Claims Specialist

Job Number 55494
Posted 6/13/2018
Account EMHS
Department PAS - Billing/Cash Control
Location EMHS - Cianchette Building, Brewer, ME 04412
Schedule Regular Full-time
Shift Day
Hours 8:00am-4:30pm
Job Details Job Summary
This position is responsible for accurate claims submission to all applicable payers of the EMHS Patient Account Services in a Centralized Business Office environment. This position is responsible for the submission of claims in accordance with regulatory and contractual obligations. This position requires a thorough understanding of the requirements of the Centers for Medicare & Medicaid Services (CMS) claim forms; CMS-1500 and CMS-1450 (UB04). In addition, this position is held accountable to adhere to the policies, procedures, and applicable laws; including metrics related to productivity and quality. This position works closely with a team of Claim Specialists to analyze and take corrective action on claims to ensure an optimum revenue cycle workflow.

Education and Experience
•High school diploma or equivalent required. Associate's degree preferred.
•1+ year of healthcare claims billing or coding experience preferred.

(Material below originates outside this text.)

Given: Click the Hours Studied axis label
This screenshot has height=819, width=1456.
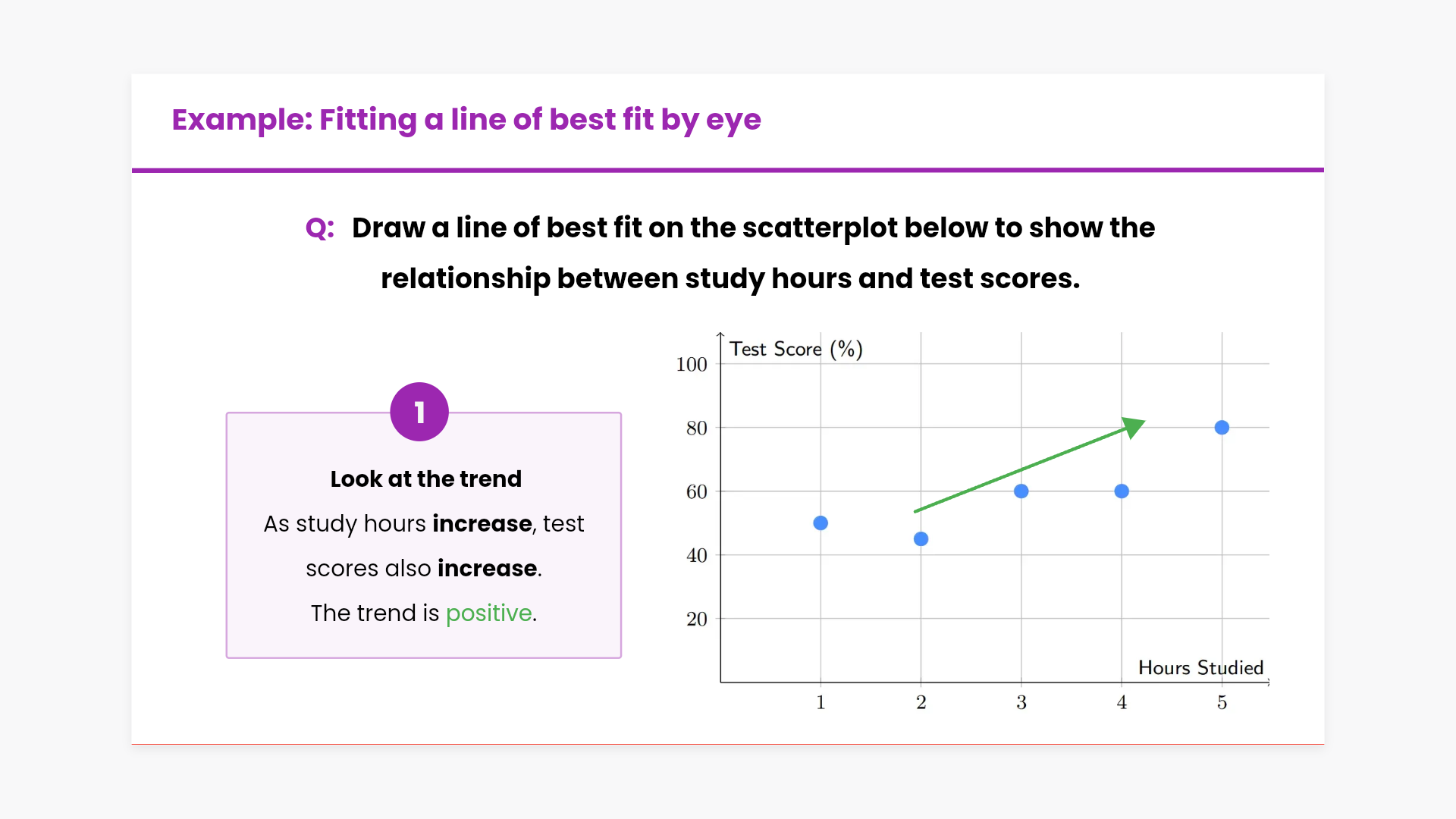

Required Minimum Knowledge, Skills and Abilities
•Detailed knowledge of billing rules and regulations in a healthcare setting (Government and/or non-Government payers); multiple hospitals/physician practices preferred.
•Knowledge of medical terminology, Current Procedural Terminology (CPT), and International Classification of Disease (ICD) preferred.
•Must possess strong problem solving skills.
•Ensures all claim functions performed are compliant with applicable laws and regulations.
•Excellent professional communication skills; both oral and written.
•Ability to understand payer edits and all applicable billing rules and regulations to facilitate decision making.
•Proficient with Microsoft business applications.
•Experience with EMHS patient accounting software is preferred.
•Customer oriented.
•Demonstrated ability to work independently and collaboratively.

Essential Functions

•Actively participate in team huddles and meetings by way of sharing knowledge, requesting information, and recommending process improvements.

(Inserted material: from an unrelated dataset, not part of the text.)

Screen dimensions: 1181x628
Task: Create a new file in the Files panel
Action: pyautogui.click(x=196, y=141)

•Complete all returned requests from other departments each day.
•Work closely by way of problem solving with peers and leaders to address payer claim issues or changes that directly impact the accounts receivable.

•Resolve claim edits specific to each payer's requirements on a daily basis.
•Take necessary AR adjustments in accordance with the department's adjustment policy.
•Meet or exceed the EMHS performance standards as it relates to quality and productivity.

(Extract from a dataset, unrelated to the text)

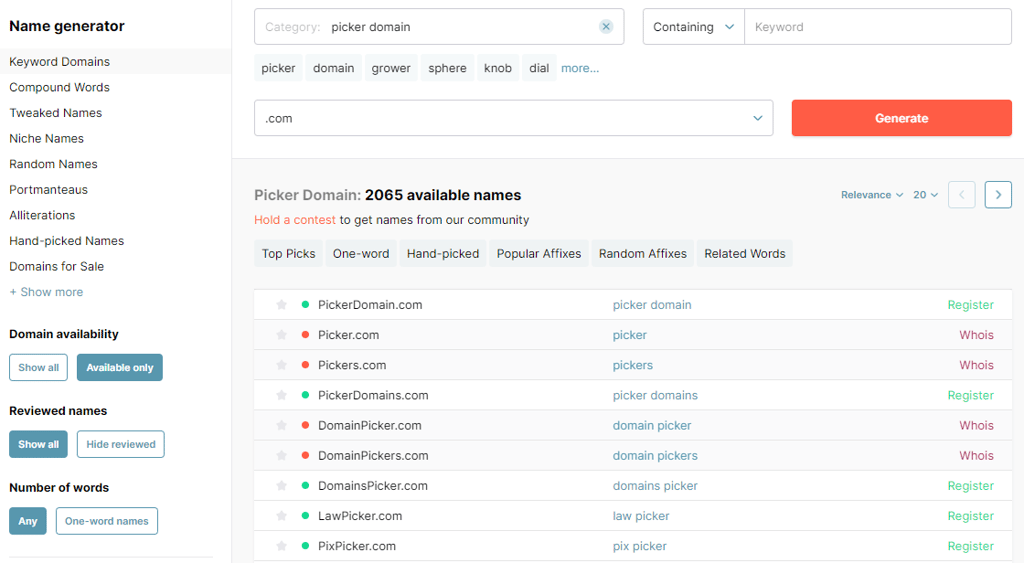Star the PickerDomain.com result
This screenshot has width=1024, height=563.
[281, 305]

•Complete electronic payer rejections on a daily basis.
•Request relevant information from appropriate revenue cycle and clinical departments as required by payer.
•Ensure assigned discharged not final billed (DNFB) and final billed not submitted (FBNS) claims are not delinquent and are escalated timely.
•Advises management of claim issues which may require attention in a timely manner.
•Ensure all functions related to claims submission supports the team goals and objectives as well as EMHS's financial performance objectives.
•Thoroughly understand the department's key performance indicators.

•Maintain the knowledge of payer billing policies; complete AAHAM or other healthcare related webinars.
•Attend internal education sessions to enhance or gain new skills.

•Demonstrate departmental desire to provide community benefits by way of charitable events or contribution outside the four walls of the department

Organizational Values
Passion: We demonstrate a passion for caring for others and the pursuit of service excellence in all that we do.
Integrity: We commit to the highest standards of behavior and doing the correct thing for the right reasons.
Partnership: Working together in collaboration and teamwork is more powerful than working alone.
Accountability: We take a responsible and disciplined approach to achieving our priorities and responding to an ever changing environment.
Innovation: We are capable of extraordinary creativity and are willing to explore new ideas to achieve our healthcare mission.
Respect: We respect the dignity, worth and rights of others.

Physical Demands
•Sedentary: Exerting up to 10 lbs. occasionally, sitting most of the time, and only brief periods of standing and walking.
•Requires the ability to travel to member organizations as needed

Note: the duties listed above reflect the majority of the essential duties of this job and does not, nor is it intended to, reflect all essential duties that may be required for an incumbent in this job to perform.

Equal Opportunity Employment
We are an equal opportunity, affirmative action employer and all qualified applicants will receive consideration for employment without regard to race, color, religion, age, disability status, gender, sexual orientation, ancestry, protected veteran status, national origin, genetic information or any other legally protected status.